▶ _Selected extract_:
■ ■ ■
Machines may be implemented using any suitable combination of state-of-the-art and/or future machine learning (ML), artificial intelligence (AI), and/or natural language processing (NLP) techniques. Non-limiting examples of techniques that may be incorporated in an implementation of one or more machines include support vector machines, multi-layer neural networks, convolutional neural networks (e.g., including spatial convolutional networks for processing images and/or videos, temporal convolutional neural networks for processing audio signals and/or natural language sentences, and/or any other suitable convolutional neural networks configured to convolve and pool features across one or more temporal and/or spatial dimensions), recurrent neural networks (e.g., long short-term memory networks), associative memories (e.g., lookup tables, hash tables, Bloom Filters, Neural Turing Machine and/or Neural Random Access Memory), word embedding models (e.g., GloVe or Word2Vec), unsupervised spatial and/or clustering methods (e.g., nearest neighbor algorithms, topological data analysis, and/or k-means clustering), graphical models (e.g., (hidden) Markov models, Markov random fields, (hidden) conditional random fields, and/or AI knowledge bases), and/or natural language processing techniques (e.g., tokenization, stemming, constituency and/or dependency parsing, and/or intent recognition, segmental models, and/or super-segmental models (e.g., hidden dynamic models)).

In some examples, the methods and processes described herein may be implemented using one or more differentiable functions, wherein a gradient of the differentiable functions may be calculated and/or estimated with regard to inputs and/or outputs of the differentiable functions (e.g., with regard to training data, and/or with regard to an objective function). Such methods and processes may be at least partially determined by a set of trainable parameters. Accordingly, the trainable parameters for a particular method or process may be adjusted through any suitable training procedure, in order to continually improve functioning of the method or process.

Non-limiting examples of training procedures for adjusting trainable parameters include supervised training (e.g., using gradient descent or any other suitable optimization method), zero-shot, few-shot, unsupervised learning methods (e.g., classification based on classes derived from unsupervised clustering methods), reinforcement learning (e.g., deep Q learning based on feedback) and/or generative adversarial neural network training methods, belief propagation, RANSAC (random sample consensus), contextual bandit methods, maximum likelihood methods, and/or expectation maximization. In some examples, a plurality of methods, processes, and/or components of systems described herein may be trained simultaneously with regard to an objective function measuring performance of collective functioning of the plurality of components (e.g., with regard to reinforcement feedback and/or with regard to labelled training data). Simultaneously training the plurality of methods, processes, and/or components may improve such collective functioning. In some examples, one or more methods, processes, and/or components may be trained independently of other components (e.g., offline training on historical data).

When included, display subsystem 930 may be used to present a visual representation of data held by storage subsystem 920. This visual representation may take the form of a graphical user interface (GUI). Display subsystem 930 may include one or more display devices utilizing virtually any type of technology. In some implementations, display subsystem may include one or more virtual-, augmented-, or mixed reality displays.
■ ■ ■
▶ _Task requirements_:
1. In the passage on machine learning techniques, what form may the visual representation presented by display subsystem 930 take?
2. Can you sum up the passage on machine learning techniques in two sentences?

▶ _Given material_:
■ ■ ■
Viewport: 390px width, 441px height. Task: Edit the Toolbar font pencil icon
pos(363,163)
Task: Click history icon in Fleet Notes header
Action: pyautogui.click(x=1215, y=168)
■ ■ ■
▶ _Results_:
1. A graphical user interface (GUI).

2. Machines may be implemented with a wide range of machine learning, artificial intelligence, and natural language processing techniques, and the methods described may use differentiable functions whose trainable parameters are adjusted through training procedures such as supervised, unsupervised, or reinforcement learning. Multiple components may be trained simultaneously or independently, and a display subsystem may present a visual representation of data held by the storage subsystem, such as a graphical user interface.